Eksekutif Robinhood: Tokenisasi Membuat Investasi Lebih Terjangkau
Tokenisasi dapat membuka peluang baru bagi investor retail untuk mengakses kelas aset yang sebelumnya terbatas, menurut Johann Kerbrat, wakil presiden senior sekaligus general manager Robinhood Crypto. Ia menyebut tokenisasi sebagai hal yang “sangat penting bagi inklusi keuangan.”
Berbicara di acara Consensus 2025 di Toronto, Kerbrat menjelaskan bahwa beberapa aset dunia nyata seperti properti dan ekuitas privat saat ini hanya dapat diakses oleh sekitar 10% populasi AS. “Anda harus menjadi investor terakreditasi untuk bisa berinvestasi di ekuitas privat saat ini,” ungkapnya.
“Berapa banyak orang yang mampu membeli rumah atau apartemen di New York?” lanjutnya. “Namun melalui fraksionalisasi dan tokenisasi, Anda bisa memiliki sebagian dari aset tersebut. Kami percaya ini akan membuat proses transaksi menjadi jauh lebih mudah dan lebih terjangkau untuk semua orang.”
Robinhood menjadi salah satu dari sedikit perusahaan investasi yang mengeksplorasi tokenisasi RWA (Real World Assets) dalam beberapa bulan terakhir. Perusahaan lain yang turut menjajaki bidang ini termasuk BlackRock, Franklin Templeton, Apollo, dan VanEck.
Tokenisasi RWA sering dipromosikan sebagai cara untuk meningkatkan akses keuangan, dengan sebagian besar dana tokenisasi saat ini difokuskan pada pasar kredit privat dan obligasi pemerintah AS. Menurut data dari RWA.xyz per 16 Mei, total kapitalisasi pasar RWA onchain mencapai $22,5 miliar yang tersebar di 101.457 pemilik aset. Rata-rata, setiap pemilik memiliki aset onchain senilai $221.867.
Evolusi Stablecoin: Hadirnya Token yang Lebih Spesifik
Kerbrat juga menyinggung evolusi stablecoin, yang disebutnya sebagai salah satu kasus penggunaan kripto utama saat ini. “Kita akan melihat 100 stablecoin,” prediksinya.
Ia memperkirakan akan muncul lebih banyak stablecoin yang disesuaikan untuk pasar tertentu. Menurut data dari DefiLlama, stablecoin yang dipatok pada dolar AS masih mendominasi sektor ini. Dua stablecoin terbesar, USDT (Tether) dan USDC (Circle), menguasai $211,8 miliar atau 87,1% dari total kapitalisasi pasar stablecoin yang mencapai $243,3 miliar.
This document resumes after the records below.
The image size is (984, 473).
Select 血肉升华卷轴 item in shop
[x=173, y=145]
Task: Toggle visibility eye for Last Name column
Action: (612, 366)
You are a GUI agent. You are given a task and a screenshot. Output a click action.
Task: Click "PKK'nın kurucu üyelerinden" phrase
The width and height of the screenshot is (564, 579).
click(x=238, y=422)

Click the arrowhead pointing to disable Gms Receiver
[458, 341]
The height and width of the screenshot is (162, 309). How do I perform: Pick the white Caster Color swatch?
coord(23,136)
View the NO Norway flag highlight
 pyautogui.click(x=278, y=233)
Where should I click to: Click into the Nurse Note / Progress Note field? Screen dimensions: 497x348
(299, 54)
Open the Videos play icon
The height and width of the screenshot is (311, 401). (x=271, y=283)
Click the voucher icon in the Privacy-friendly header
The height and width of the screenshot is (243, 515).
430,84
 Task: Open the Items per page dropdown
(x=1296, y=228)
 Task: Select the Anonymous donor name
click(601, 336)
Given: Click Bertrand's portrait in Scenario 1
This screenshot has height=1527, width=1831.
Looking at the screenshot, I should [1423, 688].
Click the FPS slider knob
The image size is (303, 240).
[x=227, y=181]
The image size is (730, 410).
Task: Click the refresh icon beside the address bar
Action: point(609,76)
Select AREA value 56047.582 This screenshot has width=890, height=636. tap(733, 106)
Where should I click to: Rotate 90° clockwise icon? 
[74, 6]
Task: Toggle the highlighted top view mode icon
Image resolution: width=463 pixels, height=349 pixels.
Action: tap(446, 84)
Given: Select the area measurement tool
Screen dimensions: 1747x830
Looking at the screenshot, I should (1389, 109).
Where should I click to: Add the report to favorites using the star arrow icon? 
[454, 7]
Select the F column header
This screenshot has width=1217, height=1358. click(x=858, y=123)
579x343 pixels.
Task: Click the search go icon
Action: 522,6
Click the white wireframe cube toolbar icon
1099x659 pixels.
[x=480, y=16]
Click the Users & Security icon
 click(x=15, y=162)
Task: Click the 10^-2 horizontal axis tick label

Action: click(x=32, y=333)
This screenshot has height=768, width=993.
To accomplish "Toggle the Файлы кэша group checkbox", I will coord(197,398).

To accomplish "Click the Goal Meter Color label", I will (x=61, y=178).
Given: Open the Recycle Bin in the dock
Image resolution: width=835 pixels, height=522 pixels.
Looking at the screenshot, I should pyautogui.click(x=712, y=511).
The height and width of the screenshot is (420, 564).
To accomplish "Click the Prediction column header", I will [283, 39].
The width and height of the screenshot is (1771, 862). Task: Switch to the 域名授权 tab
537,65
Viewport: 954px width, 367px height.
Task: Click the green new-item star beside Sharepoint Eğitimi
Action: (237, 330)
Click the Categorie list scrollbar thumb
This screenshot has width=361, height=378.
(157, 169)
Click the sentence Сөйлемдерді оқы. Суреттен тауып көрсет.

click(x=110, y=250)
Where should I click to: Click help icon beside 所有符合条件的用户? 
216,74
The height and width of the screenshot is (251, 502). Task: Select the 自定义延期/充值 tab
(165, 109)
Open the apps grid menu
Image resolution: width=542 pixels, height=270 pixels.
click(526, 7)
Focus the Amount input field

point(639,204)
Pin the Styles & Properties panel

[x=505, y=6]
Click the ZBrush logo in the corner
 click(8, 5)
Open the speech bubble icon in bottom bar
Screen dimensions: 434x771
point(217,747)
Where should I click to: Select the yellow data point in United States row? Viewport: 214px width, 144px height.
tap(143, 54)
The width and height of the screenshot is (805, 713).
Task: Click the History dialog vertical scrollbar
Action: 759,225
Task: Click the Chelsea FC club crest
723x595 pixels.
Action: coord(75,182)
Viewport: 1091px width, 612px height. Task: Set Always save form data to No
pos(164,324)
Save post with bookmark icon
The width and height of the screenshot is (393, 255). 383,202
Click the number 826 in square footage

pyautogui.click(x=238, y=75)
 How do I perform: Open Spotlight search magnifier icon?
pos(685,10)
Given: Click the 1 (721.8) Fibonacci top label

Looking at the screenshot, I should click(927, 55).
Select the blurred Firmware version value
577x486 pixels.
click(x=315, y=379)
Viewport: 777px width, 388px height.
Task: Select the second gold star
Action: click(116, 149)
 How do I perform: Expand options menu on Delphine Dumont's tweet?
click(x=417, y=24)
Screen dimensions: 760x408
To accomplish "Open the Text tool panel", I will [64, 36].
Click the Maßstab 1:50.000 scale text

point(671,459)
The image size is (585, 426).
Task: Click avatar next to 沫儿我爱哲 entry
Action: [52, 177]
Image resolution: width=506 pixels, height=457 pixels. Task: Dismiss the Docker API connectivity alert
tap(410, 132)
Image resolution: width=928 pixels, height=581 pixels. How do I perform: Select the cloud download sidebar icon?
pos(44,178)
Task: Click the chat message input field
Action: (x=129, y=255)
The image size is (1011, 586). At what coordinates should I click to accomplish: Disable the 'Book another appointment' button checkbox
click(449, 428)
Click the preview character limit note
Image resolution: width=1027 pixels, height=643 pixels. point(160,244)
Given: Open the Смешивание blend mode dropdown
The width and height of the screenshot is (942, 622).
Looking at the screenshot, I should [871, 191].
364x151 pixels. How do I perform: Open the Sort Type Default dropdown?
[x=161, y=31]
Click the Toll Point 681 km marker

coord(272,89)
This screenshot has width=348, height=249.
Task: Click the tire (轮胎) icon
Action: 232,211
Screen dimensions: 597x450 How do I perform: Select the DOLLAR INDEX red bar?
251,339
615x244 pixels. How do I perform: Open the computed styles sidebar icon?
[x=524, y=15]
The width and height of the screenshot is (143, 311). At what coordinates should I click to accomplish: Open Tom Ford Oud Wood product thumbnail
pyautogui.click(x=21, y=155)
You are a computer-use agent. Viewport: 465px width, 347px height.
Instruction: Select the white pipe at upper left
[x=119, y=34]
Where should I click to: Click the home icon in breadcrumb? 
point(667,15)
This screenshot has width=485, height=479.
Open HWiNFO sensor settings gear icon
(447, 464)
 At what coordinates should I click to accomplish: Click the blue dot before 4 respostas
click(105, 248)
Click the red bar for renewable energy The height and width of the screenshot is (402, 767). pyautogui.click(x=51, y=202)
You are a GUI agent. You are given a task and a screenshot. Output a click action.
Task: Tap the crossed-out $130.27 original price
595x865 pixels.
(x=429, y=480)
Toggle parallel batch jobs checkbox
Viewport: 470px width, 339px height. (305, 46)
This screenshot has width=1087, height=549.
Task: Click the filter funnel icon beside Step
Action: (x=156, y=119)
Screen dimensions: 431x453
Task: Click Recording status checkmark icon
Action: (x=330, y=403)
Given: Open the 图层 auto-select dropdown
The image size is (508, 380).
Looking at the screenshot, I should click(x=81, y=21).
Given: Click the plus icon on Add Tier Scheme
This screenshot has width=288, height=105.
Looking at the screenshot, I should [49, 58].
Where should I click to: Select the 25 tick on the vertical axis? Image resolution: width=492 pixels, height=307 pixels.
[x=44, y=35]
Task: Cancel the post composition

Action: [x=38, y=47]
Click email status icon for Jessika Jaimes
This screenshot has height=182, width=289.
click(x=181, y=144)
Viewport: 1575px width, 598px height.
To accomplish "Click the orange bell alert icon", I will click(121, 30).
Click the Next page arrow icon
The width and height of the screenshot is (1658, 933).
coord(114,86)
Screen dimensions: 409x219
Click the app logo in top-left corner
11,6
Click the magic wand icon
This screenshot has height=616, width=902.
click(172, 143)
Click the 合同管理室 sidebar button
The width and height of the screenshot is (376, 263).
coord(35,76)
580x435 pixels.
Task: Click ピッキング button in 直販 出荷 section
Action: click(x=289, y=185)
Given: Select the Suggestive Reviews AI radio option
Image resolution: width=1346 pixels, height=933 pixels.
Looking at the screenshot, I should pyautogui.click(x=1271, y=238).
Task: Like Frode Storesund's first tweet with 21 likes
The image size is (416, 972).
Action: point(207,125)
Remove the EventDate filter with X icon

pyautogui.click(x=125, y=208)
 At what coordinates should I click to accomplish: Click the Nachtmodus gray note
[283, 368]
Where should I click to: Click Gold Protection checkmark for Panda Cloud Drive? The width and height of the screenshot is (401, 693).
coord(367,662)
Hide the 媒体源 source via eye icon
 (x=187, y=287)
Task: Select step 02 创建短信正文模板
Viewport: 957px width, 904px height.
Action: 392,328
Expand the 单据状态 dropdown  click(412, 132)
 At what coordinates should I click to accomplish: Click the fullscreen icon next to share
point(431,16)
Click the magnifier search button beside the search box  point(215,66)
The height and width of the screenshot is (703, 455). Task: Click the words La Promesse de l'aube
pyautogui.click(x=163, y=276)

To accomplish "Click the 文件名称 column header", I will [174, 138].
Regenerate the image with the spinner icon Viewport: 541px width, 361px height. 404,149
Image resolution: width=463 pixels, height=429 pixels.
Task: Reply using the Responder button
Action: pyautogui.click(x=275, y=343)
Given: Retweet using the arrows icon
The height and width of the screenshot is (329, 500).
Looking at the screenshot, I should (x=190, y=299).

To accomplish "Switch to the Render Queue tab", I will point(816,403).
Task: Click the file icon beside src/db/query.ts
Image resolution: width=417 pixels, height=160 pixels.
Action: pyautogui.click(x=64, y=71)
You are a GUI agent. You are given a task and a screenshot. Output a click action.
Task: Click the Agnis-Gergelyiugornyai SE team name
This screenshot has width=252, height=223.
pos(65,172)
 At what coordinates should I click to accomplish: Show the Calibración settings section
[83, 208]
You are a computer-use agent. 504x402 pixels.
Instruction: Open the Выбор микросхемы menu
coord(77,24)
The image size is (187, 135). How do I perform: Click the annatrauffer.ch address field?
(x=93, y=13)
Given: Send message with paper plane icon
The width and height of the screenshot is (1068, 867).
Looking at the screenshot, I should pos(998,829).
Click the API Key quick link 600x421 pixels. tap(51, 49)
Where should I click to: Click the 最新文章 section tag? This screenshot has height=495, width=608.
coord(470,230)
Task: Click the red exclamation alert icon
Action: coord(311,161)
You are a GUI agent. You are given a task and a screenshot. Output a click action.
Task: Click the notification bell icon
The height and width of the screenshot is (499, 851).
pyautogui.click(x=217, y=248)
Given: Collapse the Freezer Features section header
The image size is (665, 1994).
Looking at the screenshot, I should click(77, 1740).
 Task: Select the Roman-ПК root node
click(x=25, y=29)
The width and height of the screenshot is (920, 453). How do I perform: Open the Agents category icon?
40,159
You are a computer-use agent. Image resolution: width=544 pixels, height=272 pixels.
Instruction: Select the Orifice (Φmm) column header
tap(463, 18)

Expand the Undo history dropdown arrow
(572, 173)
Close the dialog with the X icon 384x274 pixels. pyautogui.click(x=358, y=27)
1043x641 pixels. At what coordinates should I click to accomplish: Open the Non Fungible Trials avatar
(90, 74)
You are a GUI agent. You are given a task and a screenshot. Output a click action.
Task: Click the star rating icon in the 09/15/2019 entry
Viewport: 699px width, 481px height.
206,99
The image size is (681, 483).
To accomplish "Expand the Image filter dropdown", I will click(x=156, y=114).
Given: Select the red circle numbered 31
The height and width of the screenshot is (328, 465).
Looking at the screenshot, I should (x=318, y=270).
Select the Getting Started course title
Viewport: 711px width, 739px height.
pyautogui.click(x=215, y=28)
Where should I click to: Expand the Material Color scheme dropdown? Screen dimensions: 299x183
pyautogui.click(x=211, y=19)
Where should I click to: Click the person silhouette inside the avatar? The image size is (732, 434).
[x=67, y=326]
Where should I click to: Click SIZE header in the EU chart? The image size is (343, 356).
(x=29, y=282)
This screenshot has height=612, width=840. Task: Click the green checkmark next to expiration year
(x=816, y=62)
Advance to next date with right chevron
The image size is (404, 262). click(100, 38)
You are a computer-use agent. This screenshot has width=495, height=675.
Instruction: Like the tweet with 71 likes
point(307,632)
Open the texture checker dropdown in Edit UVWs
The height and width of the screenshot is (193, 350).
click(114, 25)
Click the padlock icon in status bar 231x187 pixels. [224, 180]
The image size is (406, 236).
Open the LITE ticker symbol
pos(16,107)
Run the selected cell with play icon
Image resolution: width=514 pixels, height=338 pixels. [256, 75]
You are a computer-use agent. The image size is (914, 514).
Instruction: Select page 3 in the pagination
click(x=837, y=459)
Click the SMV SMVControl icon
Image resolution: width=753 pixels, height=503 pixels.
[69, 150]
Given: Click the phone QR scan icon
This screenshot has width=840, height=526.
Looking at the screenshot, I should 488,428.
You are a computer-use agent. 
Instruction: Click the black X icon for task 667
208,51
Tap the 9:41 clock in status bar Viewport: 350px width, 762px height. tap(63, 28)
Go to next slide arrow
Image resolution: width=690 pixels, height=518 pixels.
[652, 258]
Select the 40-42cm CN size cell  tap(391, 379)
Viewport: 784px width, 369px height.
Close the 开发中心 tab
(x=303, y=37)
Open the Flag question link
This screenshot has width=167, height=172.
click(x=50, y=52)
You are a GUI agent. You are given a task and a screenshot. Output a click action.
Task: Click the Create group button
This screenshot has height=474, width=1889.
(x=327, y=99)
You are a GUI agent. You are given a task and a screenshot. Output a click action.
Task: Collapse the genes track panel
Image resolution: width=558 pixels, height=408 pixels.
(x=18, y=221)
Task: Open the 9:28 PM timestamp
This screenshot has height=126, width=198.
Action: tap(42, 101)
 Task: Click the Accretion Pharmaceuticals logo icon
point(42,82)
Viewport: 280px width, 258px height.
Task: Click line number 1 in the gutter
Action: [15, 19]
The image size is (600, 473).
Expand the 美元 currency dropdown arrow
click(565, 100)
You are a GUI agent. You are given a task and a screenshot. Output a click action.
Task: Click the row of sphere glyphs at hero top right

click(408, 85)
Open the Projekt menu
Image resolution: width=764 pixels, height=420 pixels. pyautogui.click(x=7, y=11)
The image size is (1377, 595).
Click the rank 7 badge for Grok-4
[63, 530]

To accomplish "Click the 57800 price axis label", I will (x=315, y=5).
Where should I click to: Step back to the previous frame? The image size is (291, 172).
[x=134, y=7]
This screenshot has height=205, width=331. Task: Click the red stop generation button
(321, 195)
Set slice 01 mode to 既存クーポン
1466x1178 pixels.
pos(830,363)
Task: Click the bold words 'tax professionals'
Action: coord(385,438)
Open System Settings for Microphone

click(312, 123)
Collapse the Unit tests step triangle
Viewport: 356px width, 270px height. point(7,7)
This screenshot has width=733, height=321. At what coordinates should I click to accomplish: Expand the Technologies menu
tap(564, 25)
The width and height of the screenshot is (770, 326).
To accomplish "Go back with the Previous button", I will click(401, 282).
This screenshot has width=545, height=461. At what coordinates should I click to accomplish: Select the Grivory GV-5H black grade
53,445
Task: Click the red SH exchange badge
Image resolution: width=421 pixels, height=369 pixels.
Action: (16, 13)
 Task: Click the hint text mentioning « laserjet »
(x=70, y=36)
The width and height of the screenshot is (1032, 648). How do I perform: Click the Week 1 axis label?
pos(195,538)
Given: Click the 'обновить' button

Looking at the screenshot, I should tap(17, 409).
“Jika Anda ingin memindahkan dana dari AS ke Singapura, mungkin Anda akan menggunakan stablecoin tertentu,” kata Kerbrat. “Arah ke depannya akan berpindah dari sekadar stablecoin menuju platform yang mengelola berbagai jenis stablecoin ini.”
Sebelumnya, kepala kebijakan Fireblocks, Dea Markova, juga menyampaikan kepada Cointelegraph bahwa permintaan untuk stablecoin non-dolar semakin meningkat. Pada April lalu, menteri keuangan Italia memperingatkan bahwa stablecoin yang dipatok pada dolar AS dapat menjadi risiko yang lebih besar daripada tarif yang diberlakukan oleh Presiden AS saat itu, Donald Trump.